PROVIDED RECORDS →
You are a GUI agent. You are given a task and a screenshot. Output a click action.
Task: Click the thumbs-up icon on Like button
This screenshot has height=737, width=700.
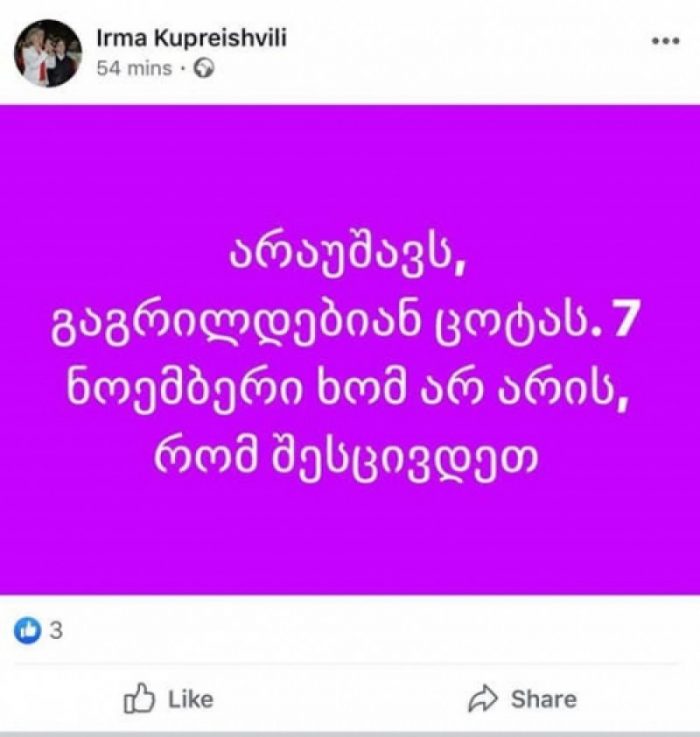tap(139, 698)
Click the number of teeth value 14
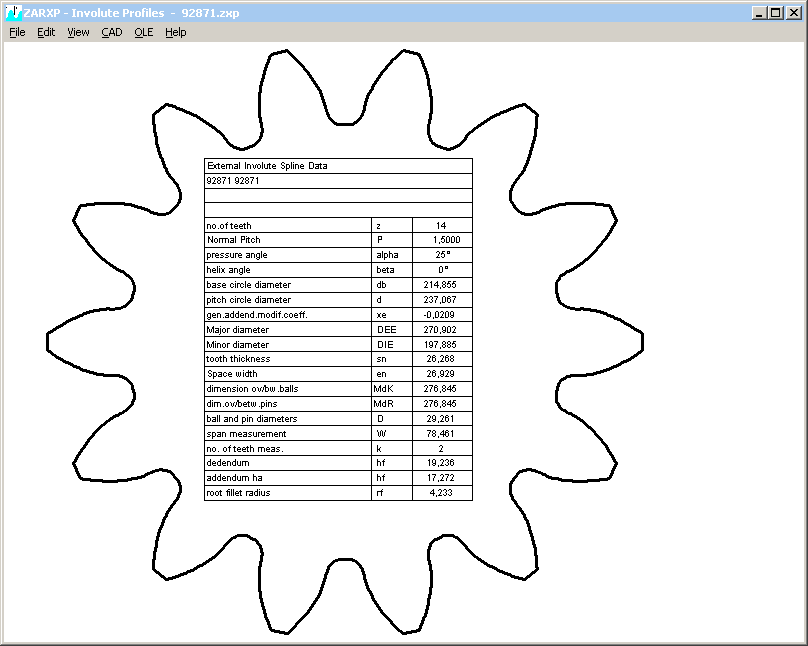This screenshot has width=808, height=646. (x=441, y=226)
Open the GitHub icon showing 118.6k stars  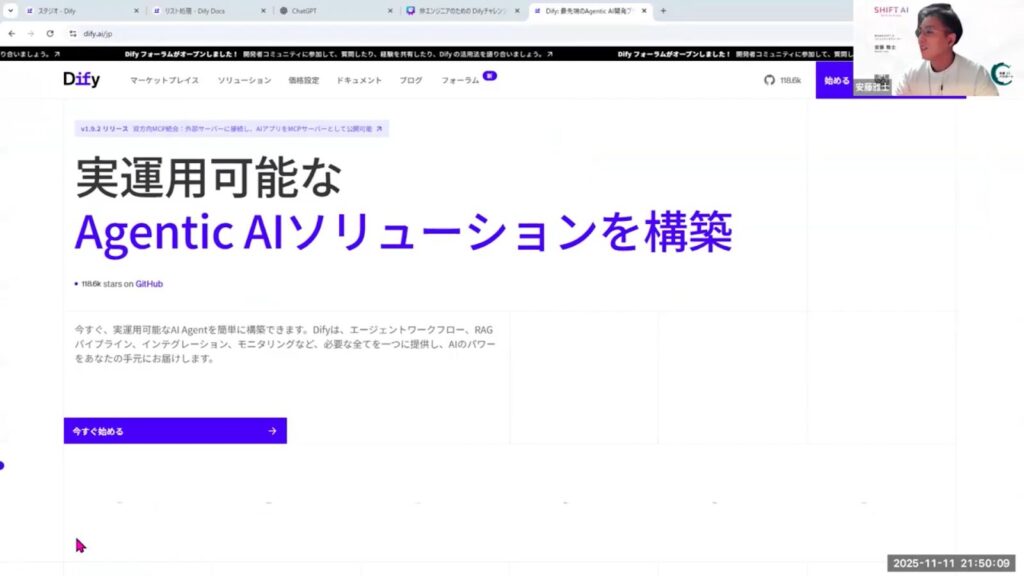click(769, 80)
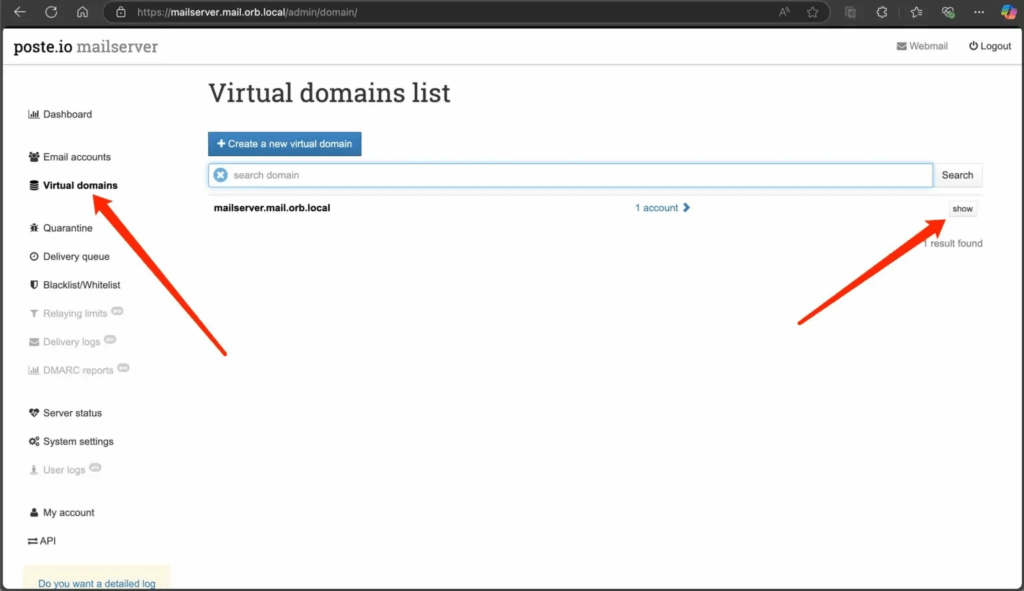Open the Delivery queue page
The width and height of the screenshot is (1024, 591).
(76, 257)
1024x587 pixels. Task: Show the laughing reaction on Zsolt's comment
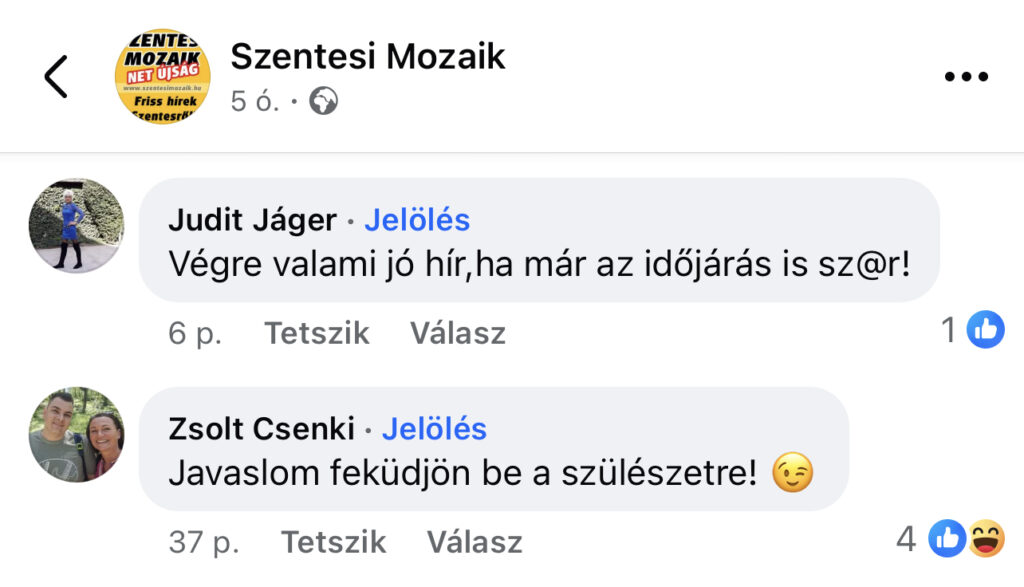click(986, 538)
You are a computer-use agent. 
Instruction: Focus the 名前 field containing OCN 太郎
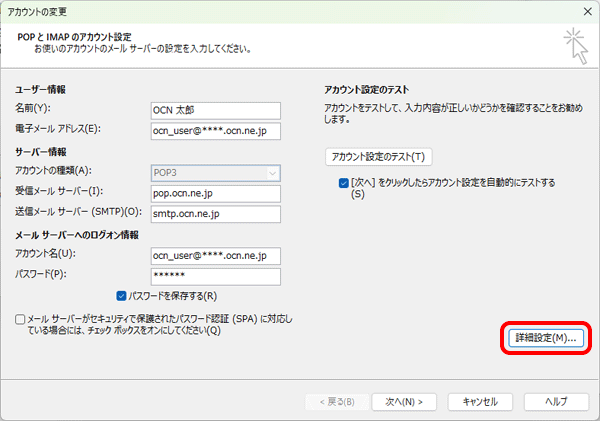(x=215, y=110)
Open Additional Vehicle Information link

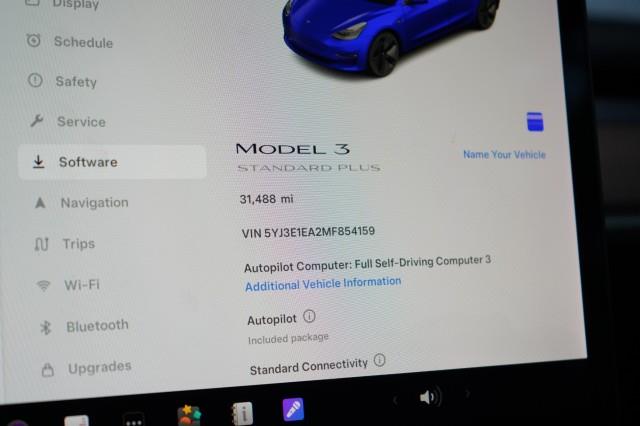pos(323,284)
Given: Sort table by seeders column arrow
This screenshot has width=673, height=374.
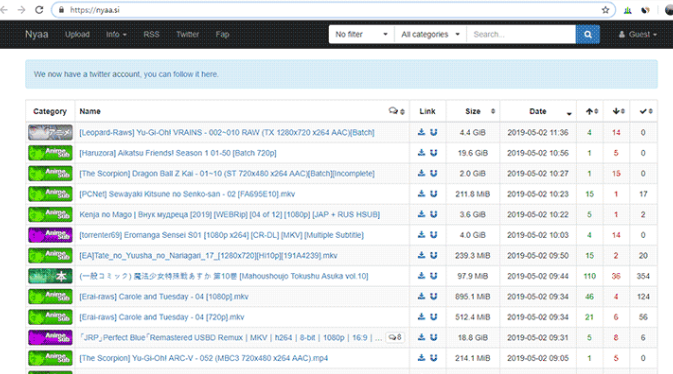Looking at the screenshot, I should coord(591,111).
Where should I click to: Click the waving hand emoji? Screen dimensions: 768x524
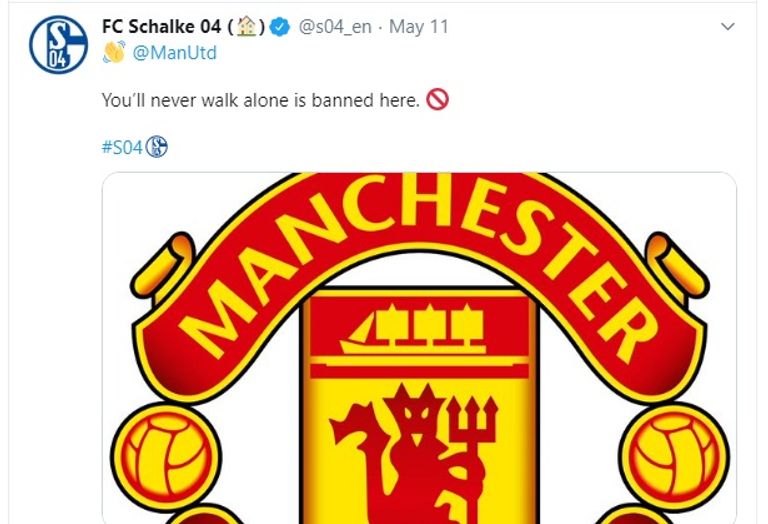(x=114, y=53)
...
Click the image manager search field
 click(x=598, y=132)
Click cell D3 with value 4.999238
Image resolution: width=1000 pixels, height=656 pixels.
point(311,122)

ACTION ITEM →
Report all lines of the data above that include the string "agent".

EXERCISE OUTPUT →
You are a GUI agent. You are given a task and a screenshot. Output a click action.
You are a computer-use agent. 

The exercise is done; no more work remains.